The East Mont Garden Club and the Meadowbrook Library are sponsoring the 14th annual Garden Day and Tractor Show from 9 a.m. to 1 p.m. on Saturday, May 5 in the courtyard of the Meadowbrook Center at the corner of Route 460 and Alleghany Spring Road in Shawsville.
The family-friendly event, with iconic local band Fort Vause setting the tone, the event is designed to increase awareness and participation in any type of gardening and small-scale farming.
Made possible by multiple community volunteers wearing many hats, the event is tied to the EastMont Tomato Festival, Shawsville’s exuberant celebration of all things tomato, slated for Aug. 18 this year, Garden Day calls on the community to take, plant and raise tomatoes for the late summer event.
Free tomatoes are heirlooms with names like Kellogg Breakfast, Cherokee Purple, Speckled Roman and German Johnson.
They were started indoors by Garden Club stalwarts Marie Goodwin and Meredith Novak.
“The deal is that people grow up these tomatoes and donate at least 10 pounds of tomatoes to the Tomato Festival based on the number of plants they get,” Dave Angle, co-coordinator of the event, “They can donate more, of course, and then keep what they want,” he said.
Angle’s wife, former Cooperative Extension agent, Diane Relf raised the seedlings through spring that was long in coming.
“In early April, I opened up my green house and moved them here,” Relf said. “They are smaller than most year’s because of the low light.
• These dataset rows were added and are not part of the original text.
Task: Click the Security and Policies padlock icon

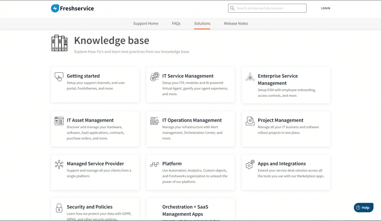Action: [59, 208]
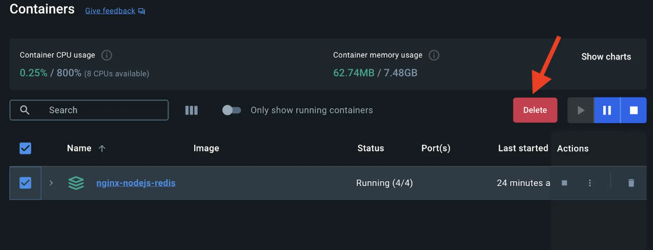Sort by Name using the arrow
The image size is (653, 250).
(102, 149)
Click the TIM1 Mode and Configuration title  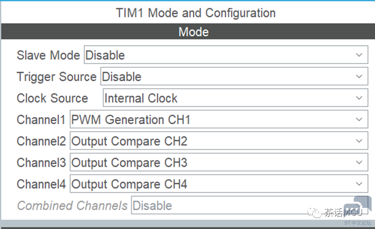click(x=195, y=13)
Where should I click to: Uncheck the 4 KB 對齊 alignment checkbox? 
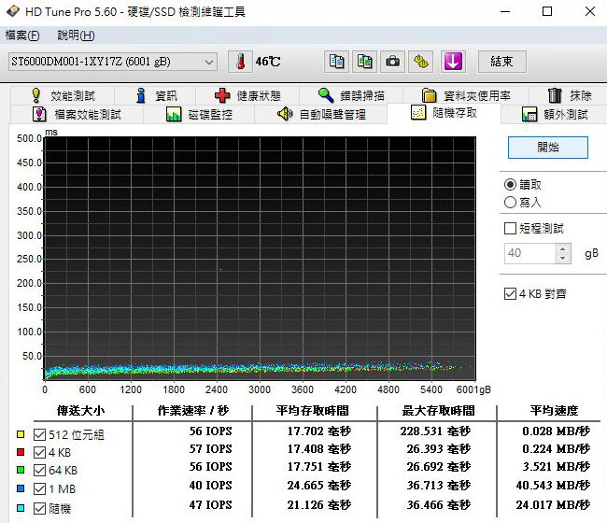click(x=510, y=293)
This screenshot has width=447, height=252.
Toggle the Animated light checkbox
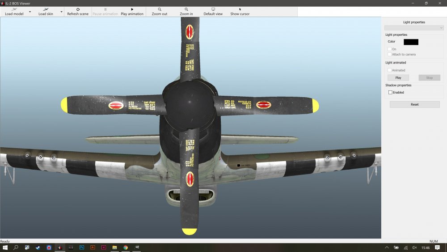pyautogui.click(x=389, y=70)
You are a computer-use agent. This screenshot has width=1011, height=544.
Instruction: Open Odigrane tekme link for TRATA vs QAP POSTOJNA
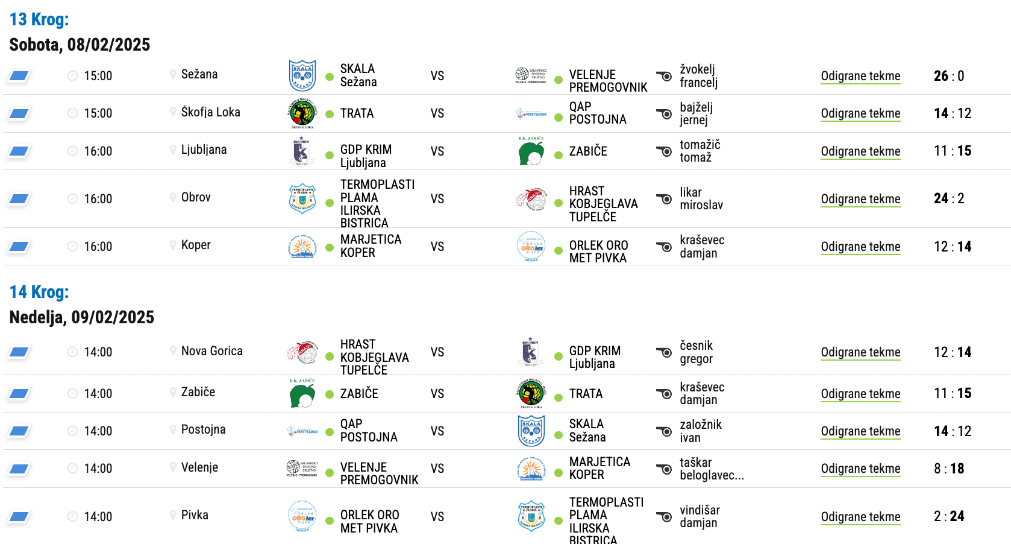tap(860, 113)
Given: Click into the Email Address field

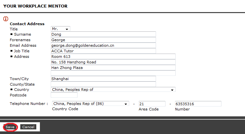Looking at the screenshot, I should point(103,45).
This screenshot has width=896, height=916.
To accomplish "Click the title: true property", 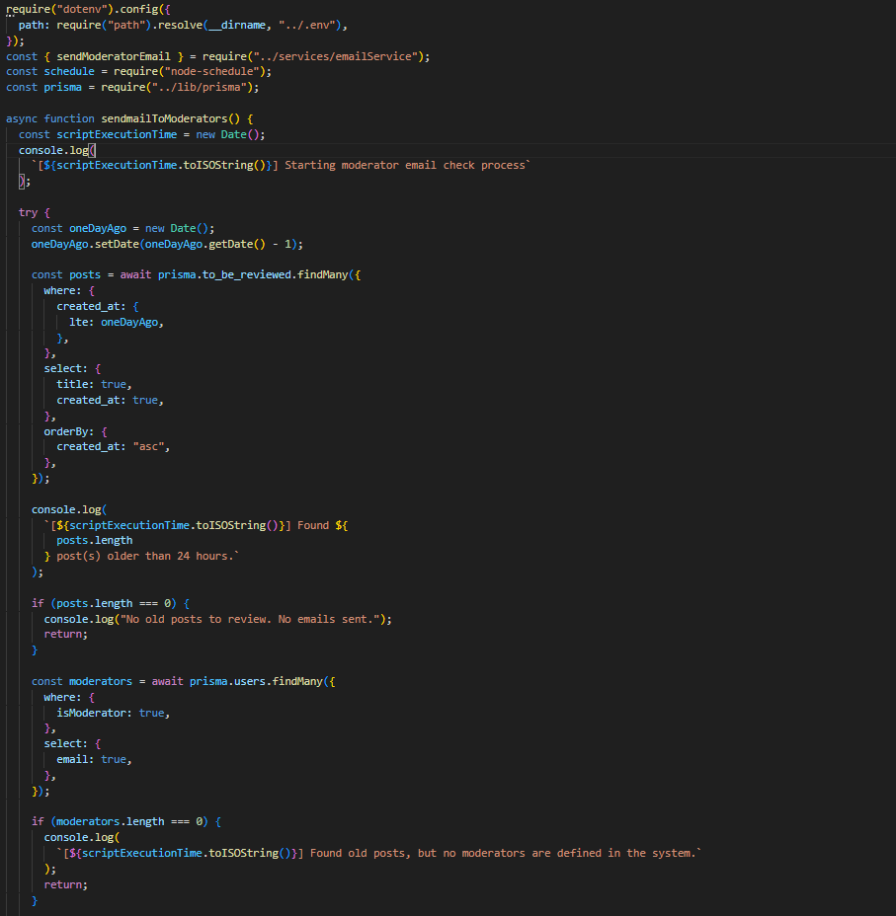I will click(93, 384).
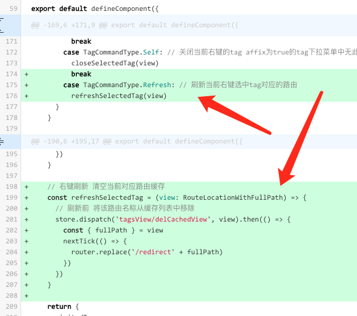This screenshot has height=316, width=357.
Task: Click the plus marker on line 176
Action: 27,96
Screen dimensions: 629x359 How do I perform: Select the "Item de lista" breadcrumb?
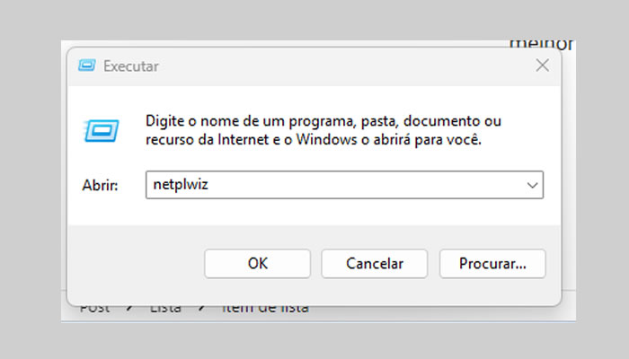click(x=266, y=308)
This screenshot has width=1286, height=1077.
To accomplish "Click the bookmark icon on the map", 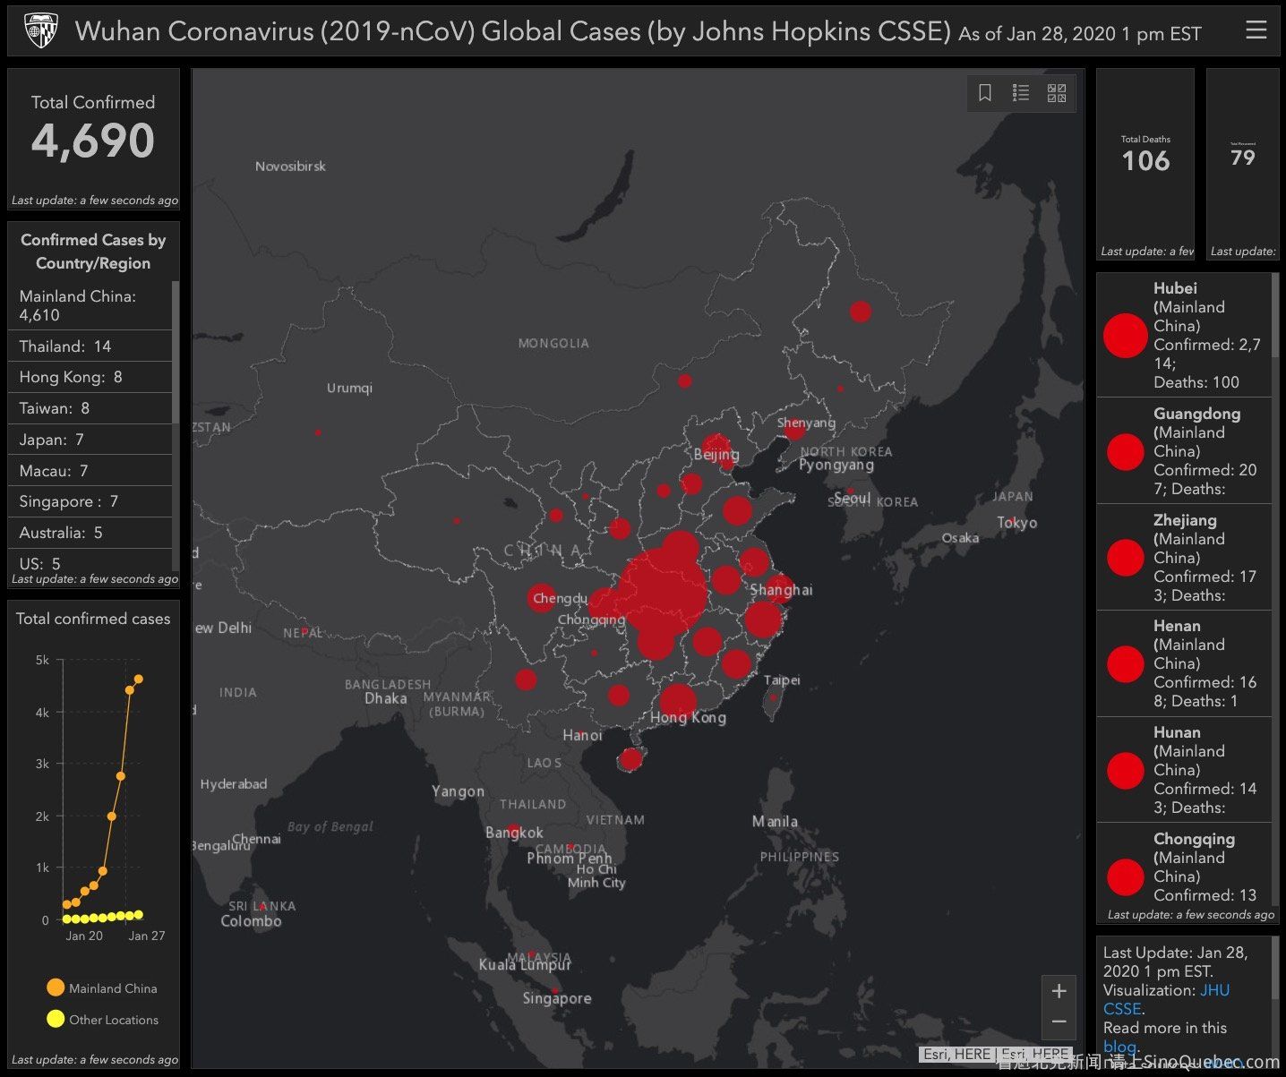I will tap(985, 93).
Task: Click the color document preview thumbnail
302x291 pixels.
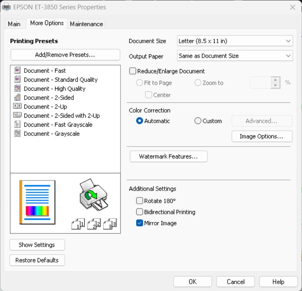Action: [37, 202]
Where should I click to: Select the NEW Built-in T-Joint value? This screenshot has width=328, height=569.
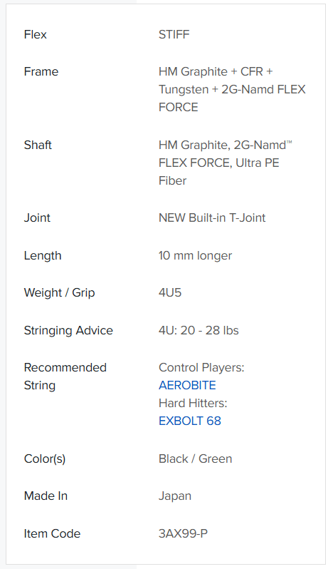click(212, 217)
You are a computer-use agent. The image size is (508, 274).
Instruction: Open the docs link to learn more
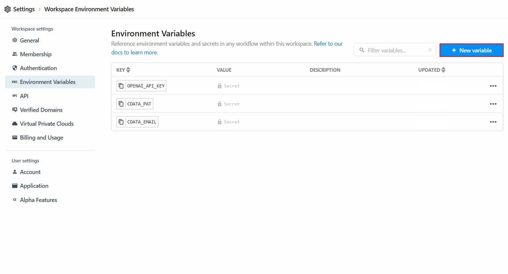coord(135,52)
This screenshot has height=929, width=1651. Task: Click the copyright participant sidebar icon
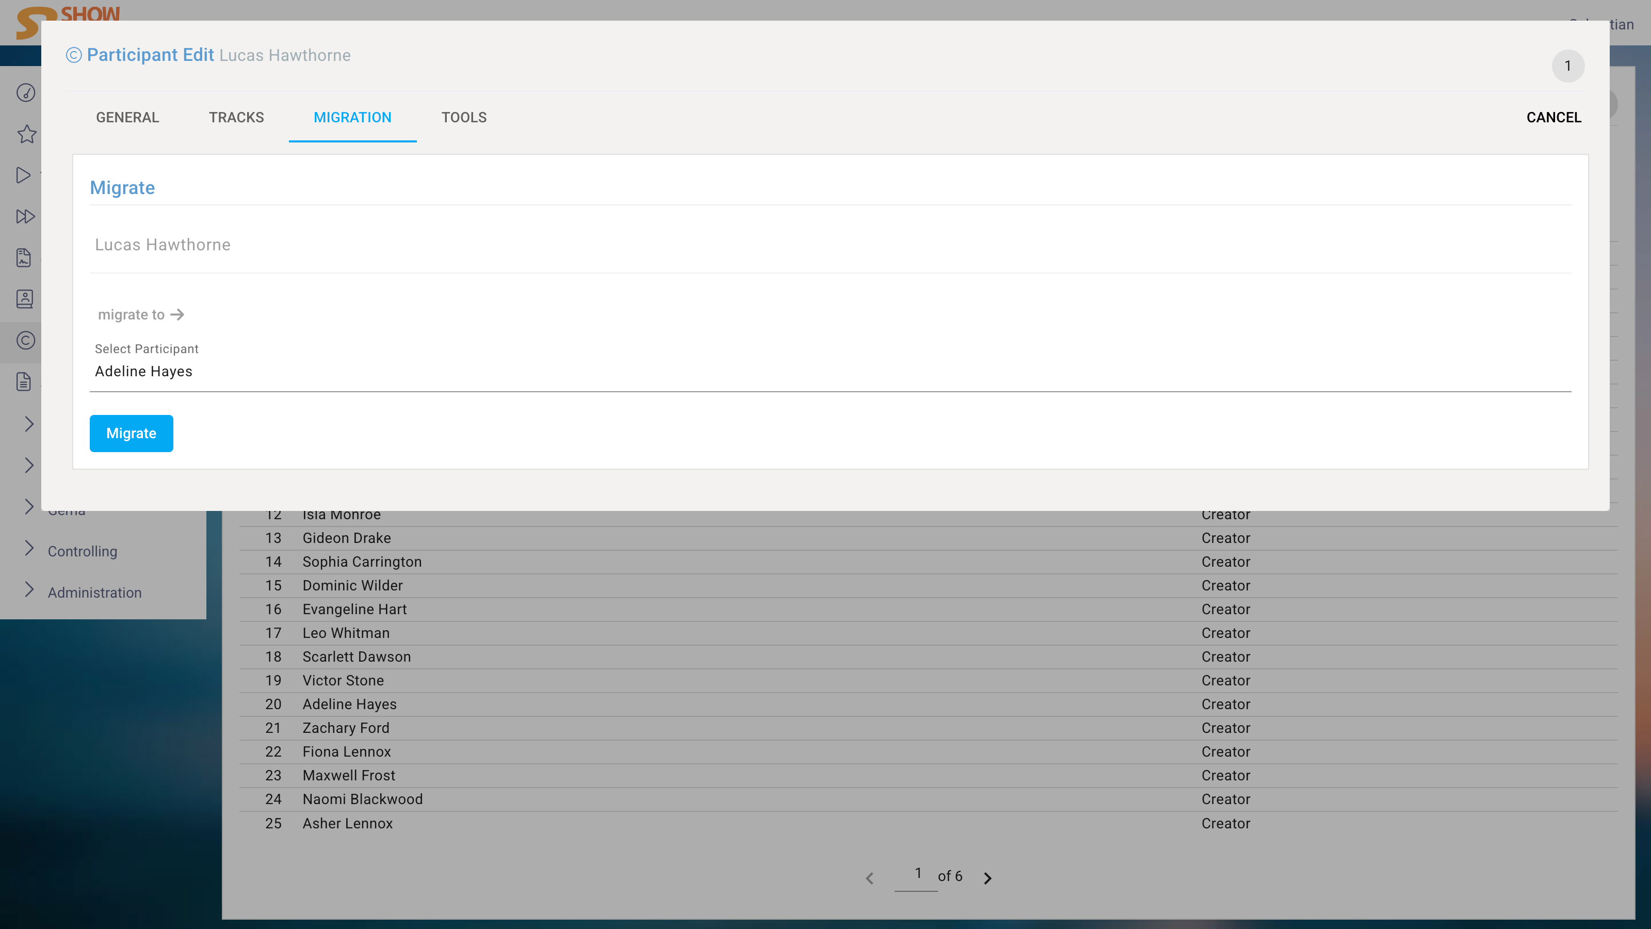pos(26,340)
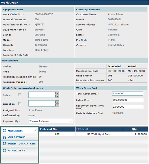Click the Labor Cost input field
This screenshot has height=164, width=149.
[128, 100]
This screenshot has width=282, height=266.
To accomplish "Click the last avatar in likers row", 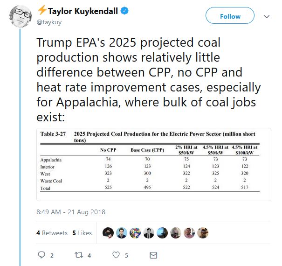I will coord(202,233).
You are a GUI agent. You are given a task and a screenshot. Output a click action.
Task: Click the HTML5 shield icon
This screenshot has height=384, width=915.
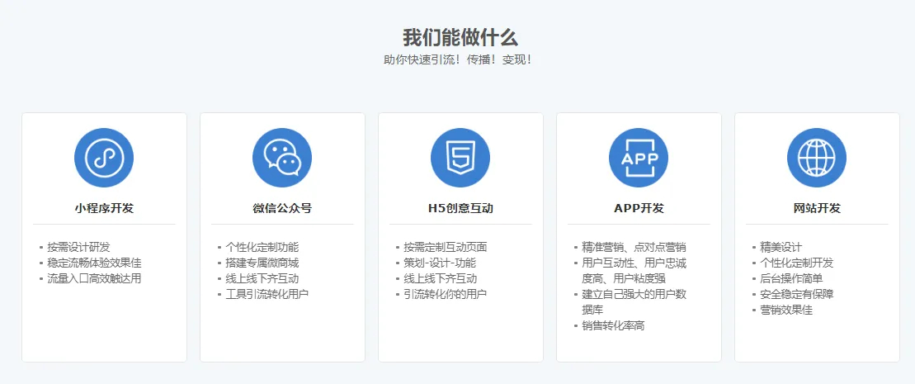[x=460, y=158]
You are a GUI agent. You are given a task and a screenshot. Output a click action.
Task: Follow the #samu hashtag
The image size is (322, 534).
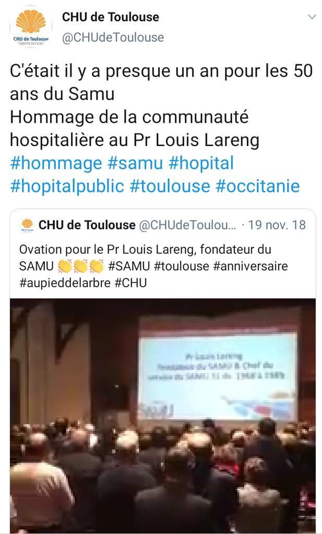135,163
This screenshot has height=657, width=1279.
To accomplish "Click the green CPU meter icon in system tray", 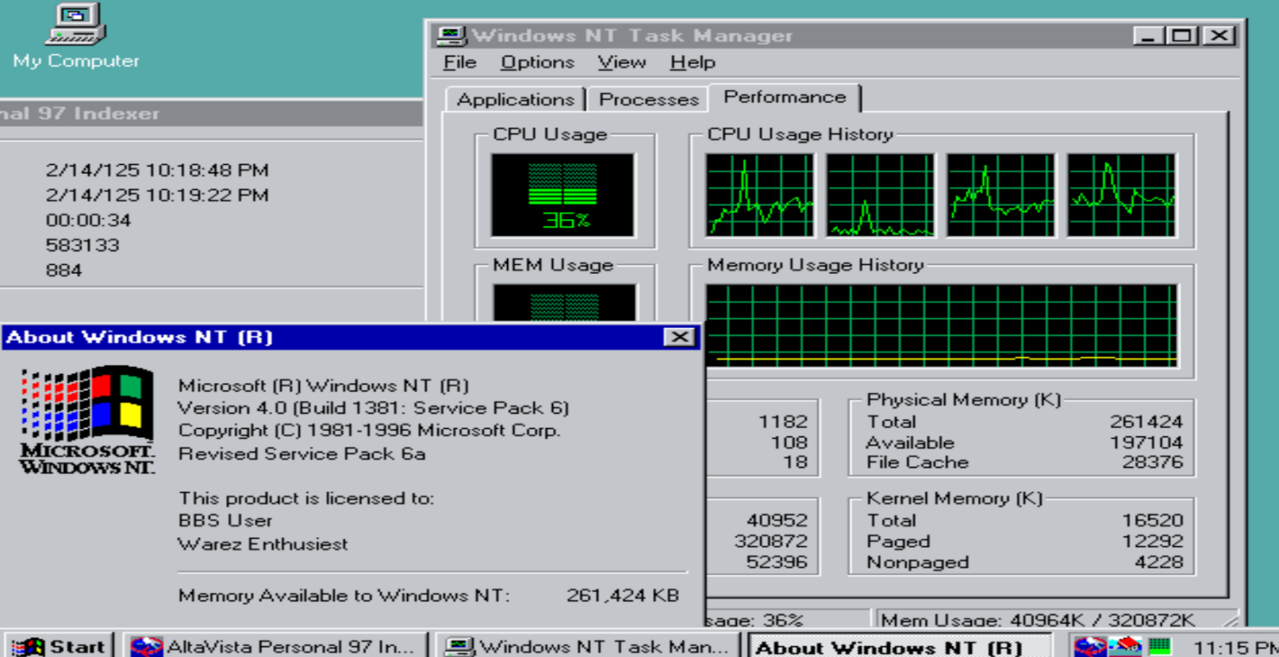I will [1161, 646].
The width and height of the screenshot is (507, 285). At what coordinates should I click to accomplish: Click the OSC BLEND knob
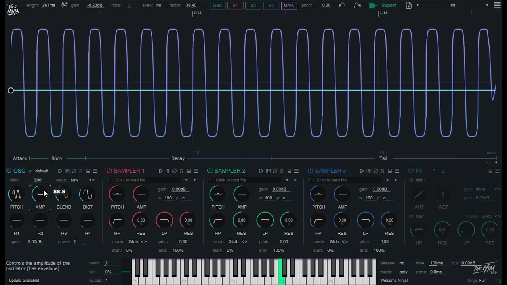click(x=64, y=194)
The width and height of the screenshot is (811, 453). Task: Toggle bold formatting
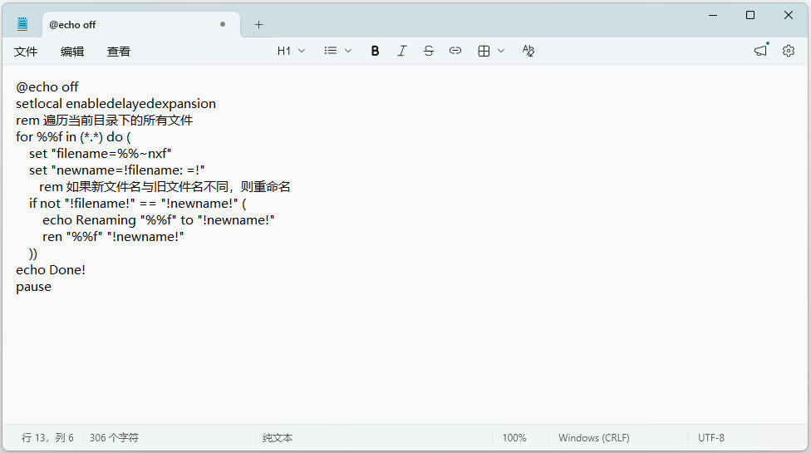[375, 51]
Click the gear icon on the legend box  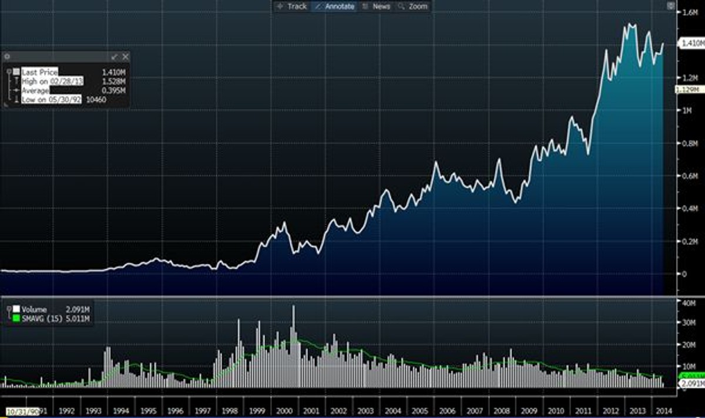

But that seems to have happen to lots of folks and they will take off when the weather warms and they get set outside,” she said.
Festival volunteers wear many hats, and Dave Angle is also the Garden Day Olympics coordinator, and has been at it for about 13 years.
“What Garden Day is is a spring sort of thing and we have vendors and displays, but the Garden Olympics is something for the kids to do,” he said.
As a springtime prequel to the region’s tomato celebration, Garden Day is potato oriented.
“The Garden Day Olympics will have a Tater Toss. There will be big rings on the ground and we’ll be tossing potatoes,” Angle said.
In the “Mulch Move,” a big pile of mulch and big buckets and smaller buckets for smaller people and everybody runs back and forth.
You have to do all these things while carrying a small basket of potatoes. Because tomatoes aren’t in yet,” Angle said.
The many benefits of gardening and garden-themed games are worked into the event to be fun and fair.
“It gets kids moving and down in the dirt a little bit. And the smallest people are closest to the mulch pile. It’s more about participating than scoring, really.”
Olympic prizes are packs of flowers or vegetable plants.
“We give plants as prizes. It’s something kids can actually do something with and nurture.”
The Garden Day’s Tractor Show is a central event and tractor registration begins at 8:30 a.m and judging will be at 12:30 p.m.
The show includes both regular size and riding mowers with prizes for people’s choice, most original tractor and most unique riding mower.
“We have about 10 or 12 tractors in the tractor show and we’re always looking for more,” Cindy Minnick, Meadowbrook Branch Library Supervisor said. “Anybody can bring their tractors.”
Organized by the Floyd Tractor Fun Run, the tractor show is a group of men and women who bring their tractors to events to raise awareness of the region’s agricultural heritage and raise funds for community efforts.
“We let people vote on which one they like the best,” Minnick said. ‘ The Most Original’ and ‘The Most Unique Riding Lawnmower’. We’ve had old ones – all cleaned up and one was super-duper lawnmower on steroids!” she said.
Community groups supporting and participating in the day include the Shawsville Farmers Market, New River Valley Beekeepers, NRV Master Gardeners, the Friends of the Library Book Sale, the Link Letter, the Shawsville Rescue Squad.